Я оглянулась на мужа. Он стоял, сцепив обе руки замком, показывая мне молча: «Будь тверже!»
Я отвернулась. В окне виднелся краешек сосновой рощи на соседнем холме, с двумя кибитками пастухов-бедуинов, вдали — гора Скопус с башней университета, соседняя арабская деревня, торопливо заставленная коробками недостроенных домов… И надо всем — пустынное небо с прочерком шатуна-коршуна…
Все то, на что я смотрю уже десять лет… Десять лет…
— У меня ни минуты нет на твои «пуцы-муцы»! Сейчас ответь — согласна ты или нет?
— Согласна, — сказала я.
Мы любили этот изрезанный кружевными петлями берег Средиземного моря между Хайфой и Зихрон-Яаковом; под высоким горбом ракушечного мыса — неглубокую бухту, на дне которой в ясную погоду видны ноздреватые базальтовые плиты — развалины затонувшего финикийского города; любили круглые белые домики-«иглу» на травяных лужайках между неохватных старых пальм; неказистый, окруженный частоколом деревянных кольев, воткнутых в песок, «Бургер-ранч», с колченогими скамейками и столами, — весь этот пляжный рай в двух босых шагах от моря с его самозабвенной, переменчивой, неугомонной игрой синего с бирюзовым…
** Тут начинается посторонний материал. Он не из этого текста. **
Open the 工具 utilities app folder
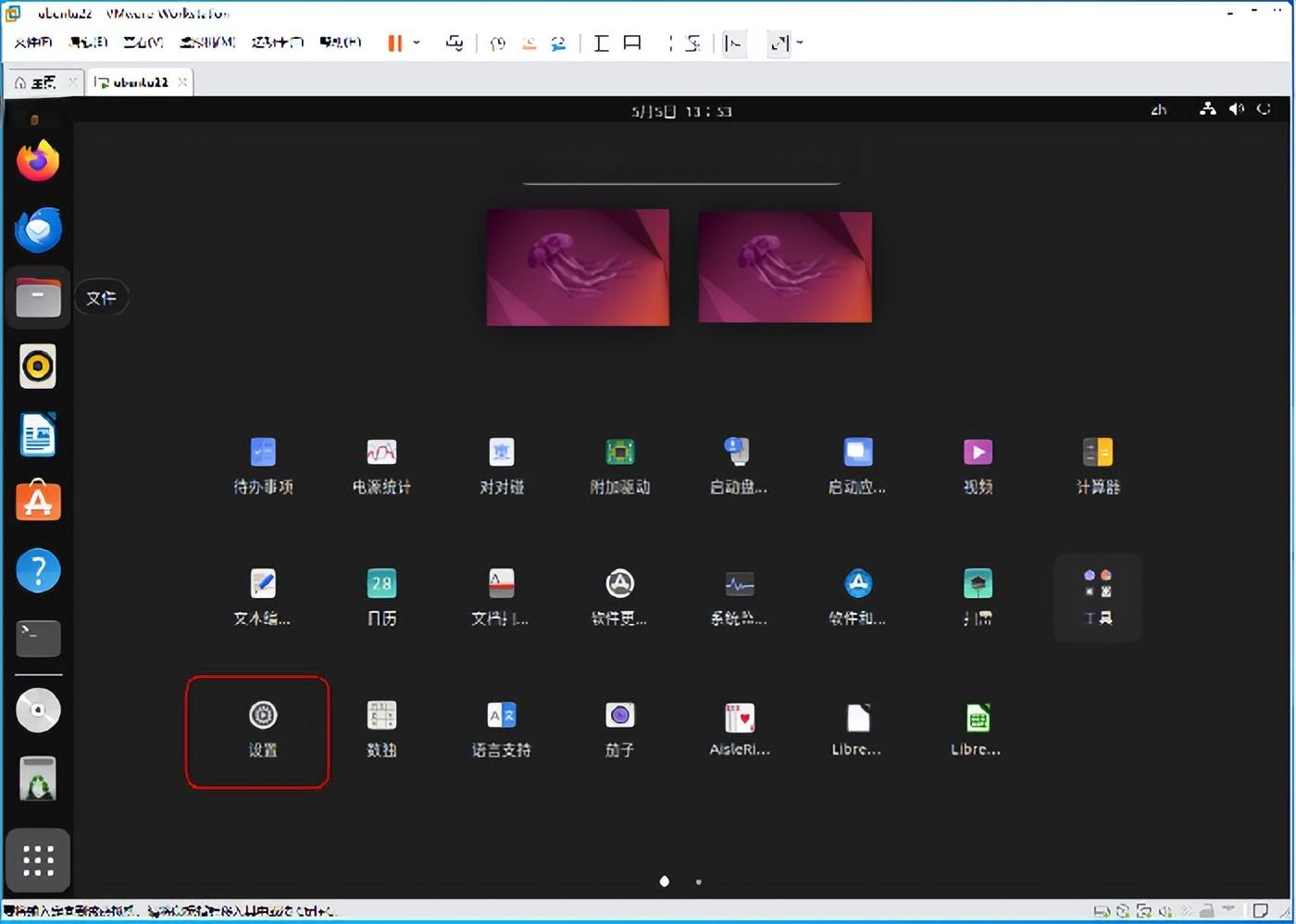Viewport: 1296px width, 924px height. (1097, 597)
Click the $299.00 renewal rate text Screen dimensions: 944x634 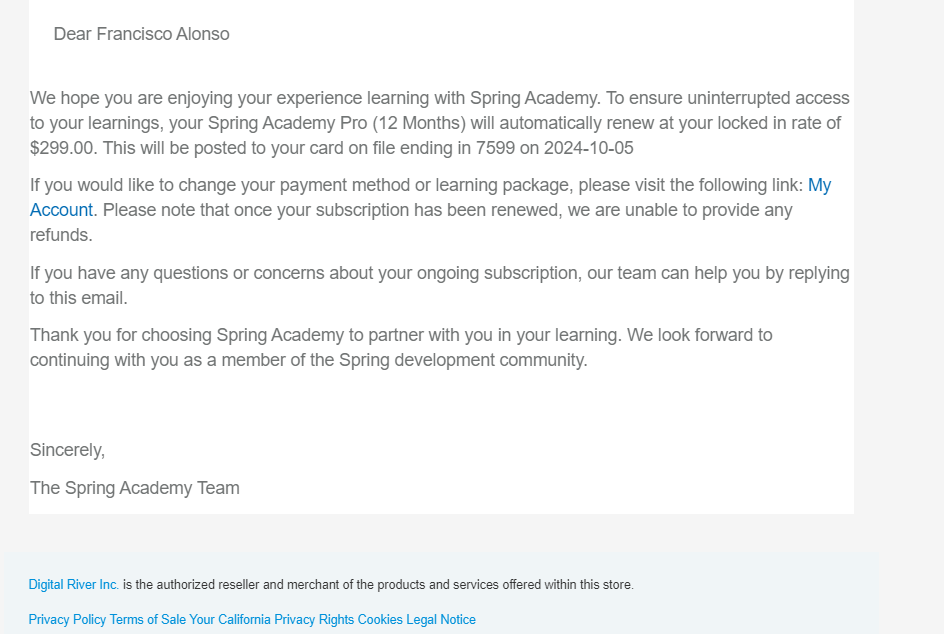point(62,148)
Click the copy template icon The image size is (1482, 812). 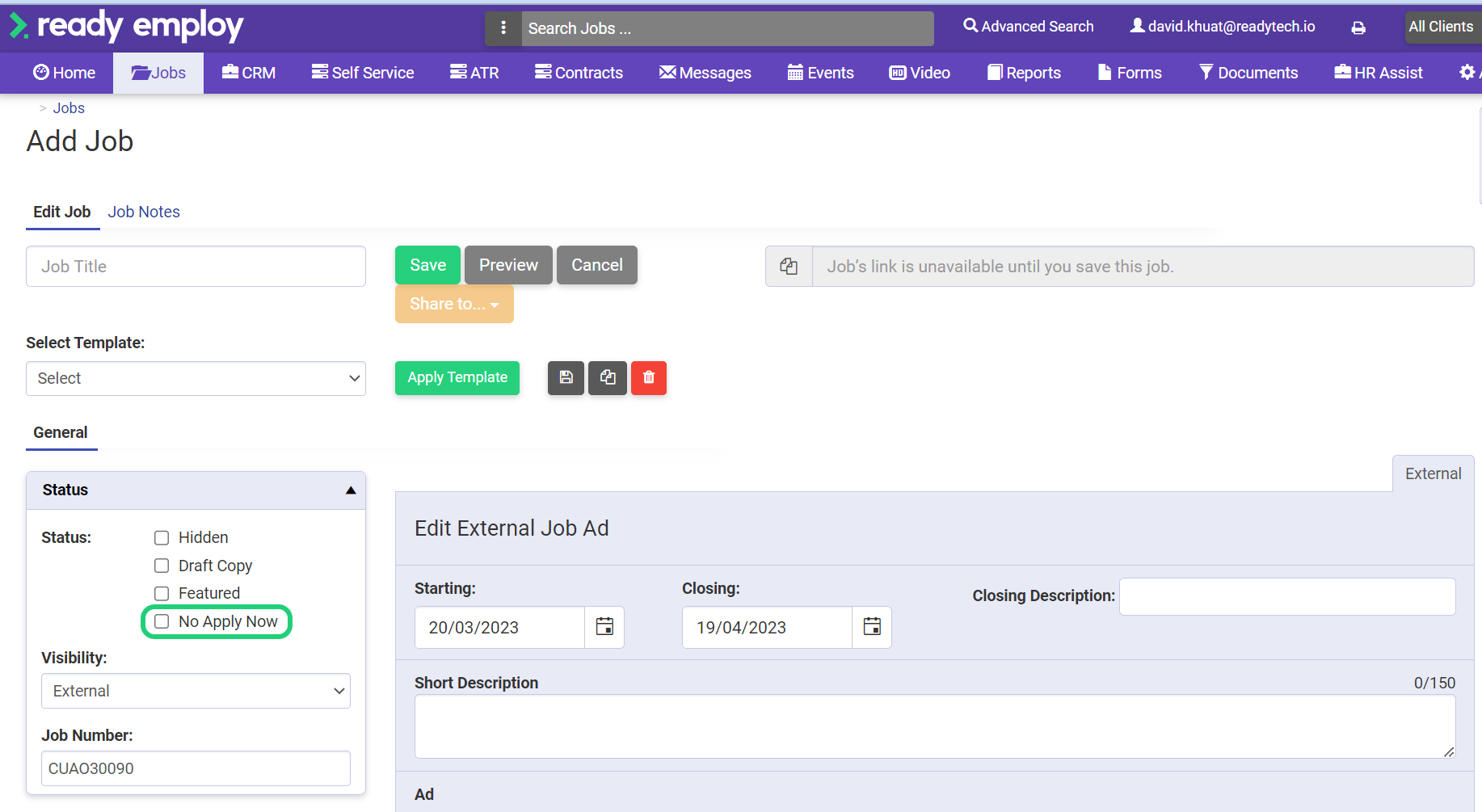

И все два дня плавали до изнеможения, до одури, безуспешно пытаясь смыть с души тягостную двойную тревогу — в ожидании «нашей» России и в ожидании нашей здешней неминуемой войны, которая уже набухала, уже сочилась гноем из всех старых ран и запущенных нарывов…
Дочь оплакивала свою жизнь.
— Вы — эгоисты!! — кричала она нам: — Через три года я буду старая, понимаете?! — старая, и всем здесь чужая!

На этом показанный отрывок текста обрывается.